Exercise: Print the records below verbatim, keeping every line as it appears.

Task inputs:

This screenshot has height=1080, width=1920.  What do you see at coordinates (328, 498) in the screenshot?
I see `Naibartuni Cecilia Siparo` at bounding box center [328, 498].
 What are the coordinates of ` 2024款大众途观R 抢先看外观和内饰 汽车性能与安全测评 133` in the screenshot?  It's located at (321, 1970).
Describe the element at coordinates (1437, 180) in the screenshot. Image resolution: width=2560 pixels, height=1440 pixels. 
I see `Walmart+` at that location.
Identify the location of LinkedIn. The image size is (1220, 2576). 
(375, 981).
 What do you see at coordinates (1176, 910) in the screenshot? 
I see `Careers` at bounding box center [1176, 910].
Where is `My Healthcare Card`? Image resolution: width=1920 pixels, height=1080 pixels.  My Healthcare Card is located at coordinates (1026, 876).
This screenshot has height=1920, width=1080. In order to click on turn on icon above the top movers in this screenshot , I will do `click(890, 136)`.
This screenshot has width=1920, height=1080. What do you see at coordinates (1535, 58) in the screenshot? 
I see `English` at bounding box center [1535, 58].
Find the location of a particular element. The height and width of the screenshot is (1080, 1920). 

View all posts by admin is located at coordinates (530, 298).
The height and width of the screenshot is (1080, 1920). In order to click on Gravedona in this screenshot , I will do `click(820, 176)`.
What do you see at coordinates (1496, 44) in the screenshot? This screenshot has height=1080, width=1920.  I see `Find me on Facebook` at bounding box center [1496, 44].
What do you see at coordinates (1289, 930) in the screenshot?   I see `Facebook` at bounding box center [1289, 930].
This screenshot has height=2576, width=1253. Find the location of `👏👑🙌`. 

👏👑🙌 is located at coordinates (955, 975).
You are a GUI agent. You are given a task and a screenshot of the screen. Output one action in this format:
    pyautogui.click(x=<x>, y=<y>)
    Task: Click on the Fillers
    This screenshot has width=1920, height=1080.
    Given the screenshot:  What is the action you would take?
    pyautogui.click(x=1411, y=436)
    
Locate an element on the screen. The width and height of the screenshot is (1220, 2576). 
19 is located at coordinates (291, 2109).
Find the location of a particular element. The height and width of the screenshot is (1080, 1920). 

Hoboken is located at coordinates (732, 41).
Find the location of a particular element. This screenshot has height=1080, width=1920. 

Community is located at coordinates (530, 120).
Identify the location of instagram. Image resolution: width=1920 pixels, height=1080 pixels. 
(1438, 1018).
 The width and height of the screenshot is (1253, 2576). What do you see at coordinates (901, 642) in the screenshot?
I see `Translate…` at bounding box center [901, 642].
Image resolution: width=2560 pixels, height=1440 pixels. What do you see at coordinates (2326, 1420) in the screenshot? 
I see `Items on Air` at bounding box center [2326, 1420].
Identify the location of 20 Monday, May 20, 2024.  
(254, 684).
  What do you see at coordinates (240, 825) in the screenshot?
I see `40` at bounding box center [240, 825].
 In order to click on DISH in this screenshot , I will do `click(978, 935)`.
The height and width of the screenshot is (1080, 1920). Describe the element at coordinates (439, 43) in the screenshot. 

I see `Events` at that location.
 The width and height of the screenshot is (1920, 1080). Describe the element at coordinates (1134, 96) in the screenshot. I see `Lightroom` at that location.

Exercise result:
This screenshot has height=1080, width=1920.  What do you see at coordinates (328, 498) in the screenshot?
I see `Naibartuni Cecilia Siparo` at bounding box center [328, 498].
 What are the coordinates of ` 2024款大众途观R 抢先看外观和内饰 汽车性能与安全测评 133` in the screenshot?  It's located at (321, 1970).
Describe the element at coordinates (1437, 180) in the screenshot. Image resolution: width=2560 pixels, height=1440 pixels. 
I see `Walmart+` at that location.
Identify the location of LinkedIn. The image size is (1220, 2576). 
(375, 981).
 What do you see at coordinates (1176, 910) in the screenshot? 
I see `Careers` at bounding box center [1176, 910].
Where is `My Healthcare Card`? Image resolution: width=1920 pixels, height=1080 pixels.  My Healthcare Card is located at coordinates (1026, 876).
This screenshot has height=1920, width=1080. In order to click on turn on icon above the top movers in this screenshot , I will do `click(890, 136)`.
This screenshot has width=1920, height=1080. What do you see at coordinates (1535, 58) in the screenshot? 
I see `English` at bounding box center [1535, 58].
Find the location of a particular element. The height and width of the screenshot is (1080, 1920). 

View all posts by admin is located at coordinates (530, 298).
The height and width of the screenshot is (1080, 1920). In order to click on Gravedona in this screenshot , I will do `click(820, 176)`.
What do you see at coordinates (1496, 44) in the screenshot? This screenshot has height=1080, width=1920.  I see `Find me on Facebook` at bounding box center [1496, 44].
What do you see at coordinates (1289, 930) in the screenshot?   I see `Facebook` at bounding box center [1289, 930].
This screenshot has height=2576, width=1253. Find the location of `👏👑🙌`. 

👏👑🙌 is located at coordinates (955, 975).
You are a GUI agent. You are given a task and a screenshot of the screen. Output one action in this format:
    pyautogui.click(x=<x>, y=<y>)
    Task: Click on the Fillers
    This screenshot has width=1920, height=1080.
    Given the screenshot:  What is the action you would take?
    pyautogui.click(x=1411, y=436)
    
Locate an element on the screen. The width and height of the screenshot is (1220, 2576). 
19 is located at coordinates (291, 2109).
Find the location of a particular element. The height and width of the screenshot is (1080, 1920). 

Hoboken is located at coordinates (732, 41).
Find the location of a particular element. This screenshot has height=1080, width=1920. 

Community is located at coordinates (530, 120).
Identify the location of instagram. Image resolution: width=1920 pixels, height=1080 pixels. 
(1438, 1018).
 The width and height of the screenshot is (1253, 2576). What do you see at coordinates (901, 642) in the screenshot?
I see `Translate…` at bounding box center [901, 642].
Image resolution: width=2560 pixels, height=1440 pixels. What do you see at coordinates (2326, 1420) in the screenshot? 
I see `Items on Air` at bounding box center [2326, 1420].
Identify the location of 20 Monday, May 20, 2024.  
(254, 684).
  What do you see at coordinates (240, 825) in the screenshot?
I see `40` at bounding box center [240, 825].
 In order to click on DISH in this screenshot , I will do `click(978, 935)`.
The height and width of the screenshot is (1080, 1920). Describe the element at coordinates (439, 43) in the screenshot. 

I see `Events` at that location.
 The width and height of the screenshot is (1920, 1080). Describe the element at coordinates (1134, 96) in the screenshot. I see `Lightroom` at that location.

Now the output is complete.